Finally, they will need to fill in their address, city, state and zip code, plus their Social Security number or employer identification number. You must have this information.
Once all of this is filled out, they’ll need to sign the form and date it.
How to review Form W-9
How do we determine whether a vendor is eligible to receive Form 1099-NEC?
In this form, we have Jane Smith doing business as Designs by Jane Smith. If Jane fills out the form and indicates that she is:
- an individual sole proprietor, or
- a single-member LLC, or
- the business is a partnership or trust and estate, or
- an LLC taxed as a partnership,
then Jane is eligible to receive Form 1099-NEC.
In order to determine whether Jane should receive Form 1099-NEC, you must follow the criteria that I mentioned above.
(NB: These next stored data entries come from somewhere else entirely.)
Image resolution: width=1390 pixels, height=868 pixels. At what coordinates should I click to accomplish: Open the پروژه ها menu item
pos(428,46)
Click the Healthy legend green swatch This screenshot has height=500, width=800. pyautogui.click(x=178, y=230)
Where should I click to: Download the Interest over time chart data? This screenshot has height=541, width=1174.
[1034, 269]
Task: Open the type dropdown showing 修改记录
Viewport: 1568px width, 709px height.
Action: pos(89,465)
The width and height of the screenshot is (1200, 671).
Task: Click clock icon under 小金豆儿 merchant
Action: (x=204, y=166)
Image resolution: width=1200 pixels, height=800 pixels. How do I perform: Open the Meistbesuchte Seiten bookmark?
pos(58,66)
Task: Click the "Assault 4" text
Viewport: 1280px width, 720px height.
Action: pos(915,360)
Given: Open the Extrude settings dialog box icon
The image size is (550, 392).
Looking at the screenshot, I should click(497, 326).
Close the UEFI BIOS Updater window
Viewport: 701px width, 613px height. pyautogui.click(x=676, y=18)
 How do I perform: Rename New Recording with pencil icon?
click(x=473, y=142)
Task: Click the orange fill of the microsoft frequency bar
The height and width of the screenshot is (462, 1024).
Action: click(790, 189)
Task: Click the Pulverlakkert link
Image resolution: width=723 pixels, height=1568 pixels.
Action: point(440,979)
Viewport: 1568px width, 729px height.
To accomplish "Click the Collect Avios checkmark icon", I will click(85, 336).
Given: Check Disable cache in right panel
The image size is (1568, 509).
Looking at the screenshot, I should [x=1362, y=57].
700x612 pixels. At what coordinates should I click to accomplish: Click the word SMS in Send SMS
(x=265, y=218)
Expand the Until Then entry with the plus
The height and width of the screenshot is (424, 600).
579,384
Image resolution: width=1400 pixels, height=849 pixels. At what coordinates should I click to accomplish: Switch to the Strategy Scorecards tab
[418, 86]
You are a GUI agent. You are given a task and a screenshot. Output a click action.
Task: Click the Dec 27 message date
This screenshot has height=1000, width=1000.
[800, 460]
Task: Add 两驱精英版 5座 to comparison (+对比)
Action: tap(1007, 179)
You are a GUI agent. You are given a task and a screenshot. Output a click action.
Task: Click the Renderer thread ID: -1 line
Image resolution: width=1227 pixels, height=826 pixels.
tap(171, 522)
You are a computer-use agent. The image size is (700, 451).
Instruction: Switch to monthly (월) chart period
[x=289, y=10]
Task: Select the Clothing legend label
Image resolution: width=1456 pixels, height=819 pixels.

So, for example, if Jane is eligible to receive Form 1099-NEC, but you only paid her $300, she is not eligible to receive Form 1099-NEC because she didn’t meet the criteria of being paid $600 or more.
In this example, we have Jane Smith Corporation. If Jane Smith Corporation fills out the box for being set up as a C Corporation, S Corporation, or an LLC taxed as a C Corporation or S Corporation, then Jane Smith Corporation is not eligible to receive a 1099-NEC.
But there is an exception. Attorneys are eligible to receive Form 1099-NEC even if they are set up or taxed as corporations – whether it’s a C corporation or an S corporation.
And there you have it: my quick explanation of Forms 1099-NEC and W-9.